Lo importante en realidad
Hemos diseñado nuestros calentadores decorativos basándonos en la tecnología de infrarrojos de onda media, ya que este tipo de calor calienta directamente a las personas y los objetos, sin afectar al aire. En vestíbulos, pasillos y zonas de transición, donde los corrientes de aire y los suelos fríos dificultan la circulación del aire, esto se traduce en una recuperación más rápida de la comodidad. Los emisores utilizan elementos de cuarzo duraderos, seleccionados por su rendimiento estable y larga vida útil. La ventaja práctica es que se logra un calor dirigido, con un consumo energético menor, ya que el calor llega justo donde y cuando es necesario.

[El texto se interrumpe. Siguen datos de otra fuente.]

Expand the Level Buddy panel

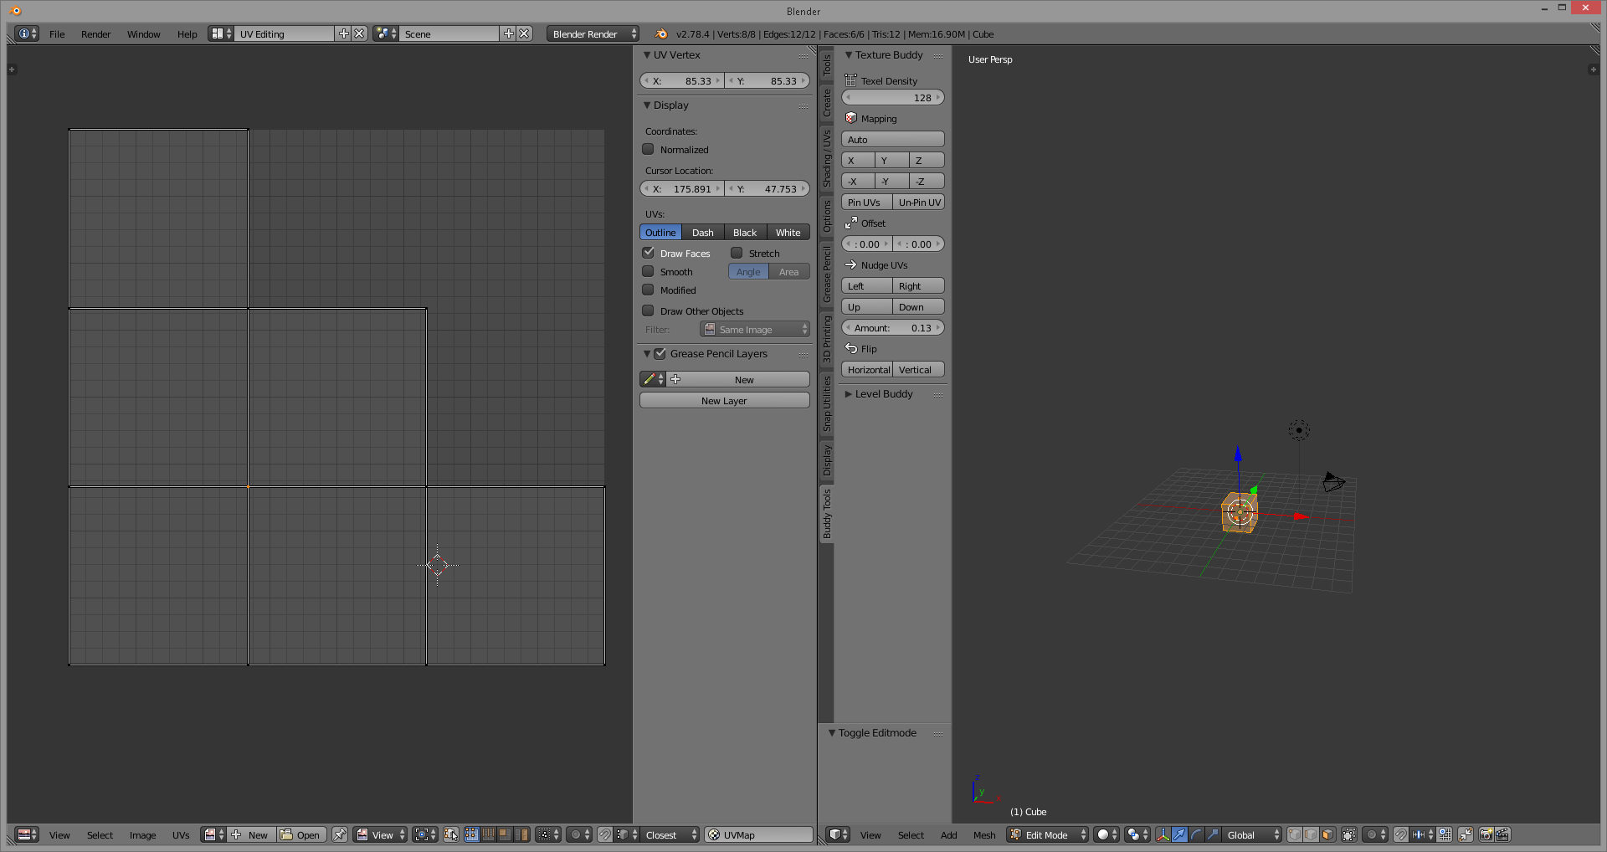coord(884,394)
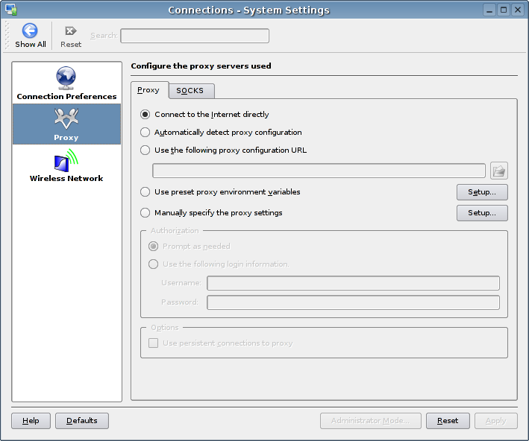Select the Proxy sidebar icon
The width and height of the screenshot is (529, 441).
[x=66, y=118]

Por qué esto tiene sentido en el sector inmobiliario comercial
La comodidad es solo una parte de la ecuación. Un calentador por infrarrojos eficiente reduce el consumo total de energía en áreas difíciles de climatizar, lo cual contribuye a los objetivos de sostenibilidad y puede mejorar la calificación ESG del edificio. Dado que el calor se siente casi de inmediato, es posible operar el sistema según sea necesario, en lugar de mantener todo el edificio a temperatura constante. Esta capacidad de respuesta ayuda a reducir los costos operativos y aumenta el valor del activo, al mejorar la satisfacción y retención de los inquilinos.
Los detalles que hacen que funcione bien
La calefacción por infrarrojos funciona mejor en espacios con alturas normales de techo, y cuando los emisores tienen una visión clara de la zona ocupada. No es un sustituto para la calefacción completa del edificio en climas muy fríos, pero funciona bien cuando se combina con un termostato simple o un sistema de control de ocupación.
La instalación es sencilla. Los modelos eléctricos requieren una conexión eléctrica adecuada y un enchufe dedicado; además, es importante tener en cuenta la ubicación correcta de los dispositivos para garantizar una distribución uniforme del calor y mantener la seguridad.